(Data shown)

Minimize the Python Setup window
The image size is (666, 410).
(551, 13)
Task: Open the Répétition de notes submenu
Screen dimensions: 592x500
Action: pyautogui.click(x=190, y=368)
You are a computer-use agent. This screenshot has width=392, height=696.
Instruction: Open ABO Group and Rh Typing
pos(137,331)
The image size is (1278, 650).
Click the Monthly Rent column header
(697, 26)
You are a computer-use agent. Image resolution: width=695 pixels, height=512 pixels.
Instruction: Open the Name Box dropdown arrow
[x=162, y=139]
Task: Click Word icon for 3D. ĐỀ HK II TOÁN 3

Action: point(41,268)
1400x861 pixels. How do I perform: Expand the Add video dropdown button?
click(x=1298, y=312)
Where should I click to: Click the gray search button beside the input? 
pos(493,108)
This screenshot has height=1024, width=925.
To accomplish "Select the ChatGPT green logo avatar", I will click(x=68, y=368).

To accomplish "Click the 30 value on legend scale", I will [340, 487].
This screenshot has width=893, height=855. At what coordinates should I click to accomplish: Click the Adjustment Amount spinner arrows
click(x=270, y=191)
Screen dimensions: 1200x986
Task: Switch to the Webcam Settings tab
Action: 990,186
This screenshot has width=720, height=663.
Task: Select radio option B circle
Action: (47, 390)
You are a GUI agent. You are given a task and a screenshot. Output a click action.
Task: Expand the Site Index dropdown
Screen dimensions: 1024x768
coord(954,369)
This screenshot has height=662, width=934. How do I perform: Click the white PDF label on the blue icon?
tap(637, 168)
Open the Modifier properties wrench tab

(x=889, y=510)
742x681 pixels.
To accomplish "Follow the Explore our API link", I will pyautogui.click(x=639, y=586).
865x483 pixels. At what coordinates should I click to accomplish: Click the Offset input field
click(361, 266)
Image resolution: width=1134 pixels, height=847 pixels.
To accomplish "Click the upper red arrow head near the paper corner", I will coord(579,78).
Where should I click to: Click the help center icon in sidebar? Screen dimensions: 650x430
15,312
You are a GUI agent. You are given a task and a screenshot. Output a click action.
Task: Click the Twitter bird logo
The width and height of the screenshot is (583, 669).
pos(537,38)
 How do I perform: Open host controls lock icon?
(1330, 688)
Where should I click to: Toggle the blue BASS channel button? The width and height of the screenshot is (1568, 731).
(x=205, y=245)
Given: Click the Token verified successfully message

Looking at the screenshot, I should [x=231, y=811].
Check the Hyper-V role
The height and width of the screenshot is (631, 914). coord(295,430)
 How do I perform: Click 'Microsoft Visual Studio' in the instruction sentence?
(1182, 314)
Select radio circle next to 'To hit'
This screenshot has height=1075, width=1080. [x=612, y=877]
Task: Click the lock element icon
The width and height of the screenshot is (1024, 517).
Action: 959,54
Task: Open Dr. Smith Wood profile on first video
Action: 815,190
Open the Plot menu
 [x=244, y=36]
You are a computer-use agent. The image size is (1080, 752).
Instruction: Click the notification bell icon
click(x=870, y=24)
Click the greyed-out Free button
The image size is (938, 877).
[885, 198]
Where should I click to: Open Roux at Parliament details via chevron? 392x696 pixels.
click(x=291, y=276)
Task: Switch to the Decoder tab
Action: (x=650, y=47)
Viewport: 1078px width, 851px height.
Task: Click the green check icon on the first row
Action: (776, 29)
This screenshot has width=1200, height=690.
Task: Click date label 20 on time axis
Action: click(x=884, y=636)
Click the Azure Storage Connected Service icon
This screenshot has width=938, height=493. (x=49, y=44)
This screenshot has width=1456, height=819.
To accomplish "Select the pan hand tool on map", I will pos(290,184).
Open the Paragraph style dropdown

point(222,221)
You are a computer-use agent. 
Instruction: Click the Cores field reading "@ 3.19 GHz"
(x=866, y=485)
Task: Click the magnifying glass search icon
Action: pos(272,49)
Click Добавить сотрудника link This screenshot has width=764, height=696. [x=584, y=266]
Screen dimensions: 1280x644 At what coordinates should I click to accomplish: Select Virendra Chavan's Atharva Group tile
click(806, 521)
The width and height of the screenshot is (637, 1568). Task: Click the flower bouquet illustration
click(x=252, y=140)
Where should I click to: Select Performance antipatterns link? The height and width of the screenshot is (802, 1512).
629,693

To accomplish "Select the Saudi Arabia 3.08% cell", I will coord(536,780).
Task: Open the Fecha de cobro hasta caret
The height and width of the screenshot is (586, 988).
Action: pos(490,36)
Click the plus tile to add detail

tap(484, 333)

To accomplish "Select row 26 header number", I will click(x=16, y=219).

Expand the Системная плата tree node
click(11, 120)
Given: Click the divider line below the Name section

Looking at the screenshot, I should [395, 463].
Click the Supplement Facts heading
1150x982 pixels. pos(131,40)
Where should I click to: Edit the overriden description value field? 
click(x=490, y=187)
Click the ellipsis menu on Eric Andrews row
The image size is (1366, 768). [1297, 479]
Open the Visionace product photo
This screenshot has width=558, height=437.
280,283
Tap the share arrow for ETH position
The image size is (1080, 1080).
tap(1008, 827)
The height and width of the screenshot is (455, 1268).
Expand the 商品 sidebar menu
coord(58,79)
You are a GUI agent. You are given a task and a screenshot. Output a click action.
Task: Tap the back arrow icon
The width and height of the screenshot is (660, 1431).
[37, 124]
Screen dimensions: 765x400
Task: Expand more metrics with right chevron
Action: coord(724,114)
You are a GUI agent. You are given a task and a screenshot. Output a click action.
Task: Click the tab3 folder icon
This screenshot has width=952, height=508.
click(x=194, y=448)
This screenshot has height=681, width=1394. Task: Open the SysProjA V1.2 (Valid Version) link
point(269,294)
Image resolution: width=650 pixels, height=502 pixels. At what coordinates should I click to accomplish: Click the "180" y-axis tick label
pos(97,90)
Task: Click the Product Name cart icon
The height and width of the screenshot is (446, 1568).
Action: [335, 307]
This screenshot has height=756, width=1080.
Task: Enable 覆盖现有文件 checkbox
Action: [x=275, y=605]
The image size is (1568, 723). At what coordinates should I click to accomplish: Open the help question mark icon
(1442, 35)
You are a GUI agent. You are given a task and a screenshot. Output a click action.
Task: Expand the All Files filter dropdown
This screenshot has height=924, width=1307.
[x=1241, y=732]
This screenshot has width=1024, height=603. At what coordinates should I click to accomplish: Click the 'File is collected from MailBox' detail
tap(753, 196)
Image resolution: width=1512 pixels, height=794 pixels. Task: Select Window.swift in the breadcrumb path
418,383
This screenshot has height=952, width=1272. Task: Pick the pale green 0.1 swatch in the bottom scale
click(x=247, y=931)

(End Data shown)

■ What the task requires
Copy every record precisely, omitting nothing.

■ Answer to the problem
Minimize the Python Setup window
The image size is (666, 410).
(551, 13)
Task: Open the Répétition de notes submenu
Screen dimensions: 592x500
Action: pyautogui.click(x=190, y=368)
You are a computer-use agent. This screenshot has width=392, height=696.
Instruction: Open ABO Group and Rh Typing
pos(137,331)
The image size is (1278, 650).
Click the Monthly Rent column header
(697, 26)
You are a computer-use agent. Image resolution: width=695 pixels, height=512 pixels.
Instruction: Open the Name Box dropdown arrow
[x=162, y=139]
Task: Click Word icon for 3D. ĐỀ HK II TOÁN 3

Action: point(41,268)
1400x861 pixels. How do I perform: Expand the Add video dropdown button?
click(x=1298, y=312)
Where should I click to: Click the gray search button beside the input? 
pos(493,108)
This screenshot has height=1024, width=925.
To accomplish "Select the ChatGPT green logo avatar", I will click(x=68, y=368).

To accomplish "Click the 30 value on legend scale", I will [340, 487].
This screenshot has width=893, height=855. At what coordinates should I click to accomplish: Click the Adjustment Amount spinner arrows
click(x=270, y=191)
Screen dimensions: 1200x986
Task: Switch to the Webcam Settings tab
Action: 990,186
This screenshot has width=720, height=663.
Task: Select radio option B circle
Action: (47, 390)
You are a GUI agent. You are given a task and a screenshot. Output a click action.
Task: Expand the Site Index dropdown
Screen dimensions: 1024x768
coord(954,369)
This screenshot has height=662, width=934. How do I perform: Click the white PDF label on the blue icon?
tap(637, 168)
Open the Modifier properties wrench tab

(x=889, y=510)
742x681 pixels.
To accomplish "Follow the Explore our API link", I will pyautogui.click(x=639, y=586).
865x483 pixels. At what coordinates should I click to accomplish: Click the Offset input field
click(361, 266)
Image resolution: width=1134 pixels, height=847 pixels.
To accomplish "Click the upper red arrow head near the paper corner", I will coord(579,78).
Where should I click to: Click the help center icon in sidebar? Screen dimensions: 650x430
15,312
You are a GUI agent. You are given a task and a screenshot. Output a click action.
Task: Click the Twitter bird logo
The width and height of the screenshot is (583, 669).
pos(537,38)
 How do I perform: Open host controls lock icon?
(1330, 688)
Where should I click to: Toggle the blue BASS channel button? The width and height of the screenshot is (1568, 731).
(x=205, y=245)
Given: Click the Token verified successfully message

Looking at the screenshot, I should [x=231, y=811].
Check the Hyper-V role
The height and width of the screenshot is (631, 914). coord(295,430)
 How do I perform: Click 'Microsoft Visual Studio' in the instruction sentence?
(1182, 314)
Select radio circle next to 'To hit'
This screenshot has height=1075, width=1080. [x=612, y=877]
Task: Click the lock element icon
The width and height of the screenshot is (1024, 517).
Action: 959,54
Task: Open Dr. Smith Wood profile on first video
Action: 815,190
Open the Plot menu
 [x=244, y=36]
You are a computer-use agent. The image size is (1080, 752).
Instruction: Click the notification bell icon
click(x=870, y=24)
Click the greyed-out Free button
The image size is (938, 877).
[885, 198]
Where should I click to: Open Roux at Parliament details via chevron? 392x696 pixels.
click(x=291, y=276)
Task: Switch to the Decoder tab
Action: (x=650, y=47)
Viewport: 1078px width, 851px height.
Task: Click the green check icon on the first row
Action: (776, 29)
This screenshot has width=1200, height=690.
Task: Click date label 20 on time axis
Action: click(x=884, y=636)
Click the Azure Storage Connected Service icon
This screenshot has width=938, height=493. (x=49, y=44)
This screenshot has width=1456, height=819.
To accomplish "Select the pan hand tool on map", I will pos(290,184).
Open the Paragraph style dropdown

point(222,221)
You are a computer-use agent. 
Instruction: Click the Cores field reading "@ 3.19 GHz"
(x=866, y=485)
Task: Click the magnifying glass search icon
Action: pos(272,49)
Click Добавить сотрудника link This screenshot has width=764, height=696. [x=584, y=266]
Screen dimensions: 1280x644 At what coordinates should I click to accomplish: Select Virendra Chavan's Atharva Group tile
click(806, 521)
The width and height of the screenshot is (637, 1568). Task: Click the flower bouquet illustration
click(x=252, y=140)
Where should I click to: Select Performance antipatterns link? The height and width of the screenshot is (802, 1512).
629,693

To accomplish "Select the Saudi Arabia 3.08% cell", I will coord(536,780).
Task: Open the Fecha de cobro hasta caret
The height and width of the screenshot is (586, 988).
Action: pos(490,36)
Click the plus tile to add detail

tap(484, 333)

To accomplish "Select row 26 header number", I will click(x=16, y=219).

Expand the Системная плата tree node
click(11, 120)
Given: Click the divider line below the Name section

Looking at the screenshot, I should [395, 463].
Click the Supplement Facts heading
1150x982 pixels. pos(131,40)
Where should I click to: Edit the overriden description value field? 
click(x=490, y=187)
Click the ellipsis menu on Eric Andrews row
The image size is (1366, 768). [1297, 479]
Open the Visionace product photo
This screenshot has width=558, height=437.
280,283
Tap the share arrow for ETH position
The image size is (1080, 1080).
tap(1008, 827)
The height and width of the screenshot is (455, 1268).
Expand the 商品 sidebar menu
coord(58,79)
You are a GUI agent. You are given a task and a screenshot. Output a click action.
Task: Tap the back arrow icon
The width and height of the screenshot is (660, 1431).
[37, 124]
Screen dimensions: 765x400
Task: Expand more metrics with right chevron
Action: coord(724,114)
You are a GUI agent. You are given a task and a screenshot. Output a click action.
Task: Click the tab3 folder icon
This screenshot has width=952, height=508.
click(x=194, y=448)
This screenshot has height=681, width=1394. Task: Open the SysProjA V1.2 (Valid Version) link
point(269,294)
Image resolution: width=650 pixels, height=502 pixels. At what coordinates should I click to accomplish: Click the "180" y-axis tick label
pos(97,90)
Task: Click the Product Name cart icon
The height and width of the screenshot is (446, 1568).
Action: [335, 307]
This screenshot has height=756, width=1080.
Task: Enable 覆盖现有文件 checkbox
Action: [x=275, y=605]
The image size is (1568, 723). At what coordinates should I click to accomplish: Open the help question mark icon
(1442, 35)
You are a GUI agent. You are given a task and a screenshot. Output a click action.
Task: Expand the All Files filter dropdown
This screenshot has height=924, width=1307.
[x=1241, y=732]
This screenshot has width=1024, height=603. At what coordinates should I click to accomplish: Click the 'File is collected from MailBox' detail
tap(753, 196)
Image resolution: width=1512 pixels, height=794 pixels. Task: Select Window.swift in the breadcrumb path
418,383
This screenshot has height=952, width=1272. Task: Pick the pale green 0.1 swatch in the bottom scale
click(x=247, y=931)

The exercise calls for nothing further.